From a policy perspective, the Third Circuit found the two main policies underlying section 547 of the Bankruptcy Code are to:
  • Discourage creditors from "the race to the courthouse" to dismantle a debtor prepetition.
  • Facilitate the policy of equality of distribution among creditors.
The Court then explained that the new value defense as part of the preference analysis is specifically designed to:
  • Encourage trade creditors to continue dealing with troubled businesses.
  • Treat fairly a creditor who has replenished the estate after having received a preference.
The Court rejected the Trust's arguments that a creditor will receive a "windfall" if postpetition payments are not considered in the preference analysis and that a debtor's estate is not replenished when a debtor makes a postpetition payment to a creditor. The Trust argued that this results in the creditor unfairly receiving double payment, one postpetition and one indirectly as a setoff against its preference liability to the estate. The Court disagreed, explaining that even if a creditor is paid postpetition for new value it provided prepetition, the creditor still replenished the debtor's estate during the preference period and therefore aided the debtor in avoiding bankruptcy. Further, the creditor does not receive double payment because all of the money it received was for goods and services actually provided.
The Court also rejected the Trust's argument that ignoring postpetition payments for the purpose of calculating preference liability results in unequal treatment of creditors.
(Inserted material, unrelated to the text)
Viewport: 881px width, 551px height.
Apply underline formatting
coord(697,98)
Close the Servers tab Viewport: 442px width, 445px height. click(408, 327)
Instead, the Court explained that "[i]nequality per se is not to be avoided; indeed, reasoned and justified inequality sometimes prevails, usually based on what is in the best interest of the estate." The Court opined that the main goal of section 547 is not "replenishment" and "equality" but rather to deter the race of creditors to the courthouse. Further, because the Bankruptcy Code contains numerous postpetition mechanisms for ensuring that similarly situated creditors are treated equally, the preference analysis does not need to include postpetition activity.
Finally, the Third Circuit noted that the bankruptcy court deemed it in the Debtor's best interests to issue a wage order. However, allowing payments made under the wage order to increase Roth's preference liability would undermine the purpose of the wage order.

Practical Implications

The Third Circuit is the first Circuit Court to address whether the timing of repayment of new value is relevant in a preference analysis. Bankruptcy courts have been split on this issue, and it remains to be seen whether other Circuit Courts will adopt the Third Circuit's reasoning.
By reaching the conclusion that timing is relevant, this decision furthers the bankruptcy policy of encouraging creditors to continue to do business with troubled companies on the verge of bankruptcy. A stronger new value defense provides creditors with more of a basis to accept and retain postpetition payments received for prepetition goods and services provided, and shows that creditors will not be penalized for acting in good faith when dealing with a troubled company before bankruptcy.
Finally, while the Third Circuit emphasized that preference analysis should ignore postpetition facts, it considered postpetition events in Kimmelman v. Port Authority of New York and New Jersey (In re Kiwi Air), in which it held that the postpetition assumption of an executory contract was a complete defense to recovering any preferential payments the creditor received under the contract (see 344 F.3d 311 (3d Cir.2003)). Under section 365(b) of the Bankruptcy Code, debtors must cure defaults as a condition to assumption, but allowing debtors to recover these preferential payments would conflict with this requirement. Therefore, postpetition facts must be considered in these circumstances because the ability to assume contracts serves the purpose of enabling debtors to continue to operate. The Third Circuit reconciled its holdings in Friedman's and Kiwi Air by explaining that "Kiwi Air teaches that postpetition events can cast the payment in a different light in order to effectuate the purposes and provisions of the [Bankruptcy] Code" and that the case "only examines the 'unique set of rights' created by section 365."